Description
Description & Motivation
I have a task with multiple test datasets and I want to compute metrics individually per dataset. This requires me to take a custom action when the dataset ends. It would be great to have built-in hooks in lightning to enable this and it already fits in with the overall philosophy of the lightningmodule processing hooks enabling actions at specific points in the loop.
Pitch
I propose adding two new hooks for validation/test/prediction (training is probably not applicable here but we can discuss if it is). This would be the on_dataloader_start and on_dataloader_end hooks. They would be called as follows:
on_X_epoch_start
on_X_dataloader_start ---------------|
on_X_batch_start -| batch loop | dataloader loop
on_X_batch_end -| |
on_X_dataloader_end-----------------|
on_X_epoch_end
There would also need to be an update to allow metric logging in this manner because currently lightning throws an exception if the same key is logged "with different metadata" (I forget the exact text of the exception)
Alternatives
I currently provide a subset of this functionality (the *_dataloader_end hooks) using the following callback:
from typing import Any
from lightning.pytorch import Callback, LightningModule, Trainer
class MultiloaderNotifier(Callback):
def __init__(self) -> None:
self.dataloader_idxs = {"validation": 0, "test": 0, "predict": 0}
def on_batch_start(self, stage: str, pl_module: LightningModule, dataloader_idx: int) -> None:
if dataloader_idx != self.dataloader_idxs[stage]:
if hook := getattr(pl_module, f"on_{stage}_dataloader_end", None):
hook(self.dataloader_idxs[stage])
self.dataloader_idxs[stage] = dataloader_idx
def on_epoch_end(self, stage: str, pl_module: LightningModule) -> None:
if hook := getattr(pl_module, f"on_{stage}_dataloader_end", None):
hook(self.dataloader_idxs[stage])
self.dataloader_idxs[stage] = 0
def on_validation_batch_start(self, trainer: Trainer, pl_module: LightningModule, batch: Any, batch_idx: int, dataloader_idx: int = 0) -> None:
self.on_batch_start("validation", pl_module, dataloader_idx)
def on_validation_epoch_end(self, trainer: Trainer, pl_module: LightningModule) -> None:
self.on_epoch_end("validation", pl_module)

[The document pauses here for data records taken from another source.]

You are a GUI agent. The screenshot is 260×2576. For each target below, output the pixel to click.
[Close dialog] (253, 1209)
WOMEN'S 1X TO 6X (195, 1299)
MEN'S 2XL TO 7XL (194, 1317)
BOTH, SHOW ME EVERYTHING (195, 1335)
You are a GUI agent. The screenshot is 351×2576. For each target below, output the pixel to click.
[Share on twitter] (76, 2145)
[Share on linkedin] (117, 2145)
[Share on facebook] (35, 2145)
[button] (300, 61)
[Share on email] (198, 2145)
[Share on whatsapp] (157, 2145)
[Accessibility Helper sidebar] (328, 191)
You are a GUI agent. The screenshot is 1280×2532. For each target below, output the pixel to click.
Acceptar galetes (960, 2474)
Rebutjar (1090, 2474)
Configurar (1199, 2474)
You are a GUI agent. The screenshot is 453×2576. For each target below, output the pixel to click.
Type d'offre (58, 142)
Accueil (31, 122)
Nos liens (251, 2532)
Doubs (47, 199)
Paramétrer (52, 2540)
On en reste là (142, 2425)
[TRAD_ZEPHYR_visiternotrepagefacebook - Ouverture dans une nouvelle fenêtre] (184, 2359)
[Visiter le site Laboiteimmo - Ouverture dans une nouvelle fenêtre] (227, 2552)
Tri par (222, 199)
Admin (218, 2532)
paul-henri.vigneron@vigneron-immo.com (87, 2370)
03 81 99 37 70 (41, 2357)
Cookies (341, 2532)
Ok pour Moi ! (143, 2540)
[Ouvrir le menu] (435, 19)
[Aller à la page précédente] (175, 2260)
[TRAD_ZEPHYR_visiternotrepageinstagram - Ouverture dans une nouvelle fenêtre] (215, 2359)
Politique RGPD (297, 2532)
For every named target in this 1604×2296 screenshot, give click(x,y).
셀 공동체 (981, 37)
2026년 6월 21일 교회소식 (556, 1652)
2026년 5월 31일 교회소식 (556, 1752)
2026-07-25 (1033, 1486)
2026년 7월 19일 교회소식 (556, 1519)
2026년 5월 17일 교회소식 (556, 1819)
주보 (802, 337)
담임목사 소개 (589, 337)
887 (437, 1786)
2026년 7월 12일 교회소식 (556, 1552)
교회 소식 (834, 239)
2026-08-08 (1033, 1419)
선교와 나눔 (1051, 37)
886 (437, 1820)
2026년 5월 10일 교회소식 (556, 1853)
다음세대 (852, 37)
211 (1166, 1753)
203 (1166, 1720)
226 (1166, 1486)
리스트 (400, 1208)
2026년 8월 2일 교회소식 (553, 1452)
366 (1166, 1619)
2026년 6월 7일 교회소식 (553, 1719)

def on_test_batch_start(self, trainer: Trainer, pl_module: LightningModule, batch: Any, batch_idx: int, dataloader_idx: int = 0) -> None:
self.on_batch_start("test", pl_module, dataloader_idx)
def on_test_epoch_end(self, trainer: Trainer, pl_module: LightningModule) -> None:
self.on_epoch_end("test", pl_module)
def on_predict_batch_start(self, trainer: Trainer, pl_module: LightningModule, batch: Any, batch_idx: int, dataloader_idx: int = 0) -> None:
self.on_batch_start("predict", pl_module, dataloader_idx)
def on_predict_epoch_end(self, trainer: Trainer, pl_module: LightningModule) -> None:
self.on_epoch_end("predict", pl_module)
which allows me to hook with
def on_test_dataloader_end(self, dataloader_idx: int) -> None:
self.logger.log_metric(self.metric.compute())
self.metric.reset()
However this has a number of drawbacks. First, the hooks are not necessarily called in the right order since I need to hook batch_start from the callback in order to detect the change in dataloader (so batch_start -> dataloader_end is not conceptually correct). Next, I need to hook epoch_end to make the last dataloader_end call (epoch_end -> dataloader_end is also not conceptually correct). Lastly there is no obvious way to do both dataloader_start and dataloader_end, I don't need them both but someone else might.
There is also the issue of the logging itself. Currently, to avoid the exception, I need to bypass the lightningmodule log function and call log_metric on the logger.
Additional context
No response